Copy the material from the line containing "Image resolution: width=2000" through the line containing "(x=389, y=55)", both lines included, and omit the pictures.

*INPUT MATERIAL:*
┌──
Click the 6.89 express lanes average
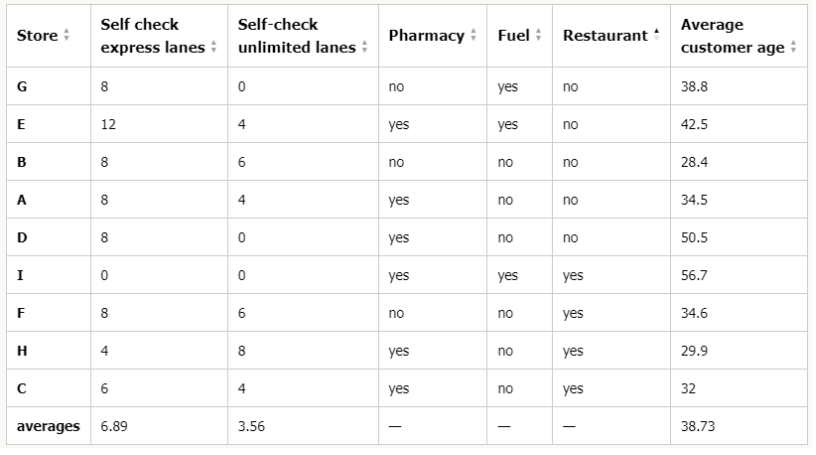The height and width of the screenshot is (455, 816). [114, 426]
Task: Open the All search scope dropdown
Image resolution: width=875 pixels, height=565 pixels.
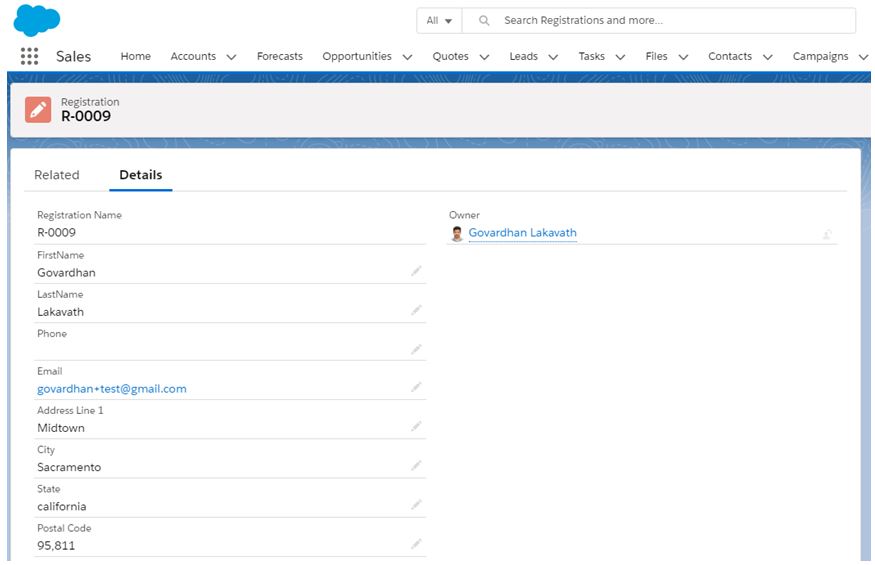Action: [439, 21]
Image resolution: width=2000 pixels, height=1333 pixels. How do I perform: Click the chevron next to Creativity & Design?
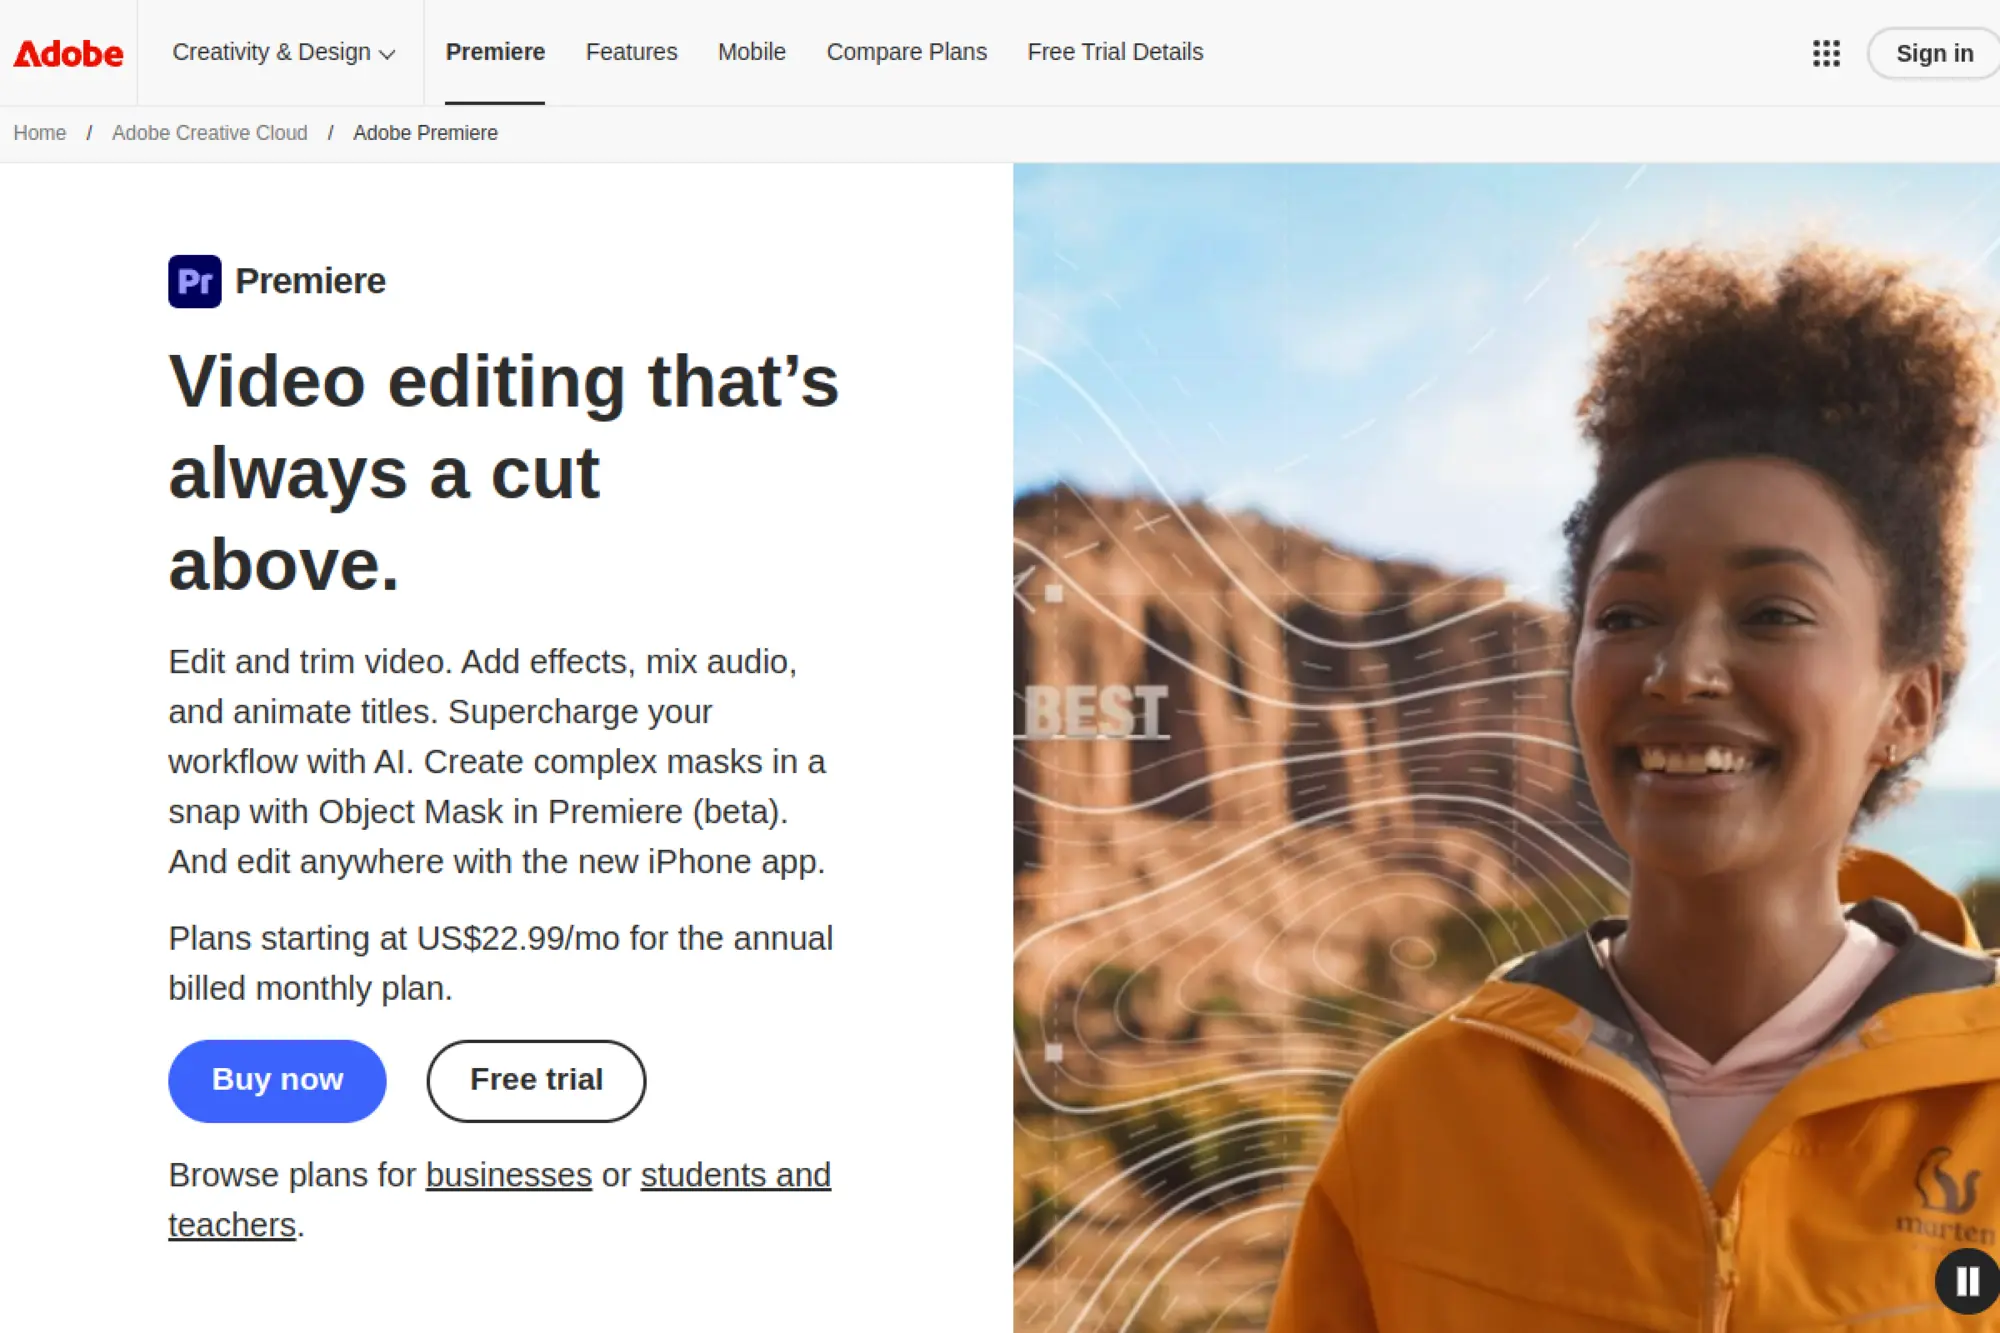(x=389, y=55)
└──
┌──
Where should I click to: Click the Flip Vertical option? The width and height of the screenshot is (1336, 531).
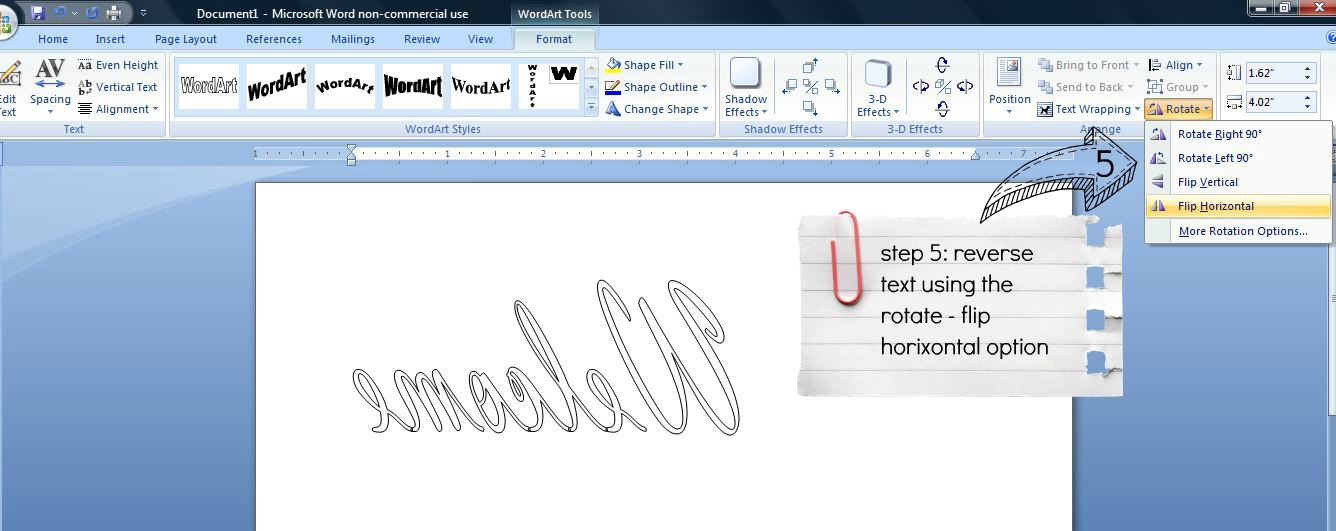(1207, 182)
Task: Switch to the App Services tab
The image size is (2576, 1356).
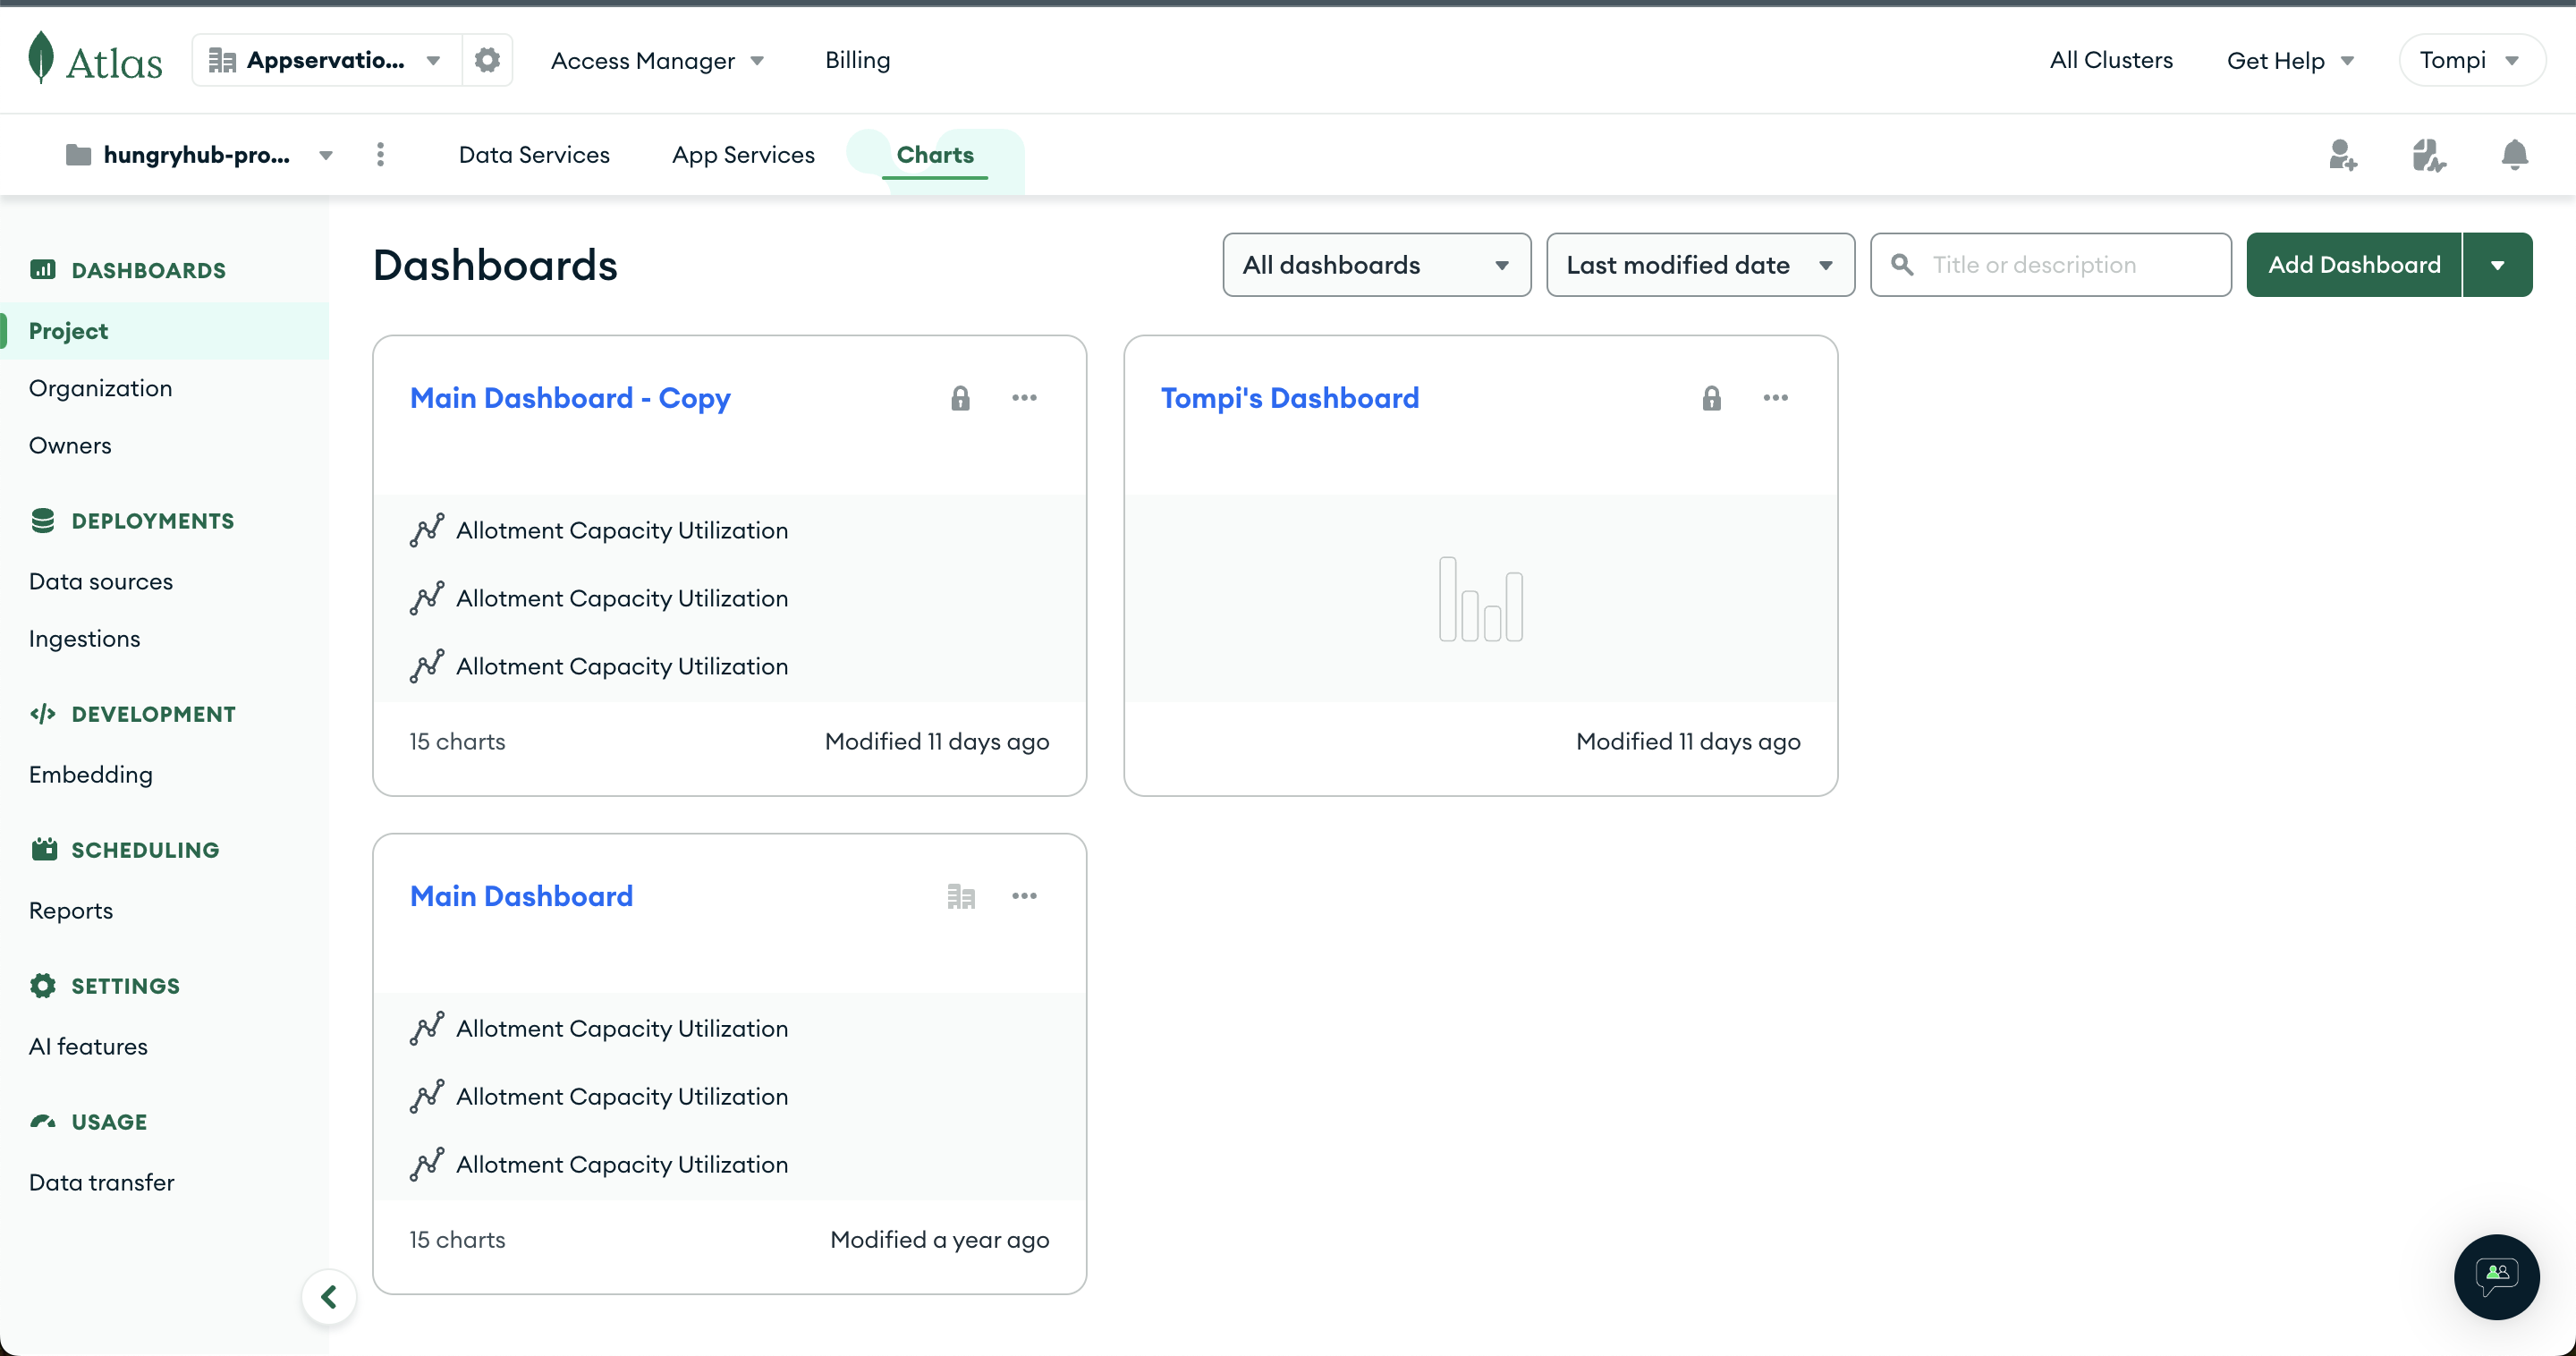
└──
*COMPLETE OUTPUT:*
Image resolution: width=2000 pixels, height=1333 pixels. How do I perform: Click the chevron next to Creativity & Design?
(x=389, y=55)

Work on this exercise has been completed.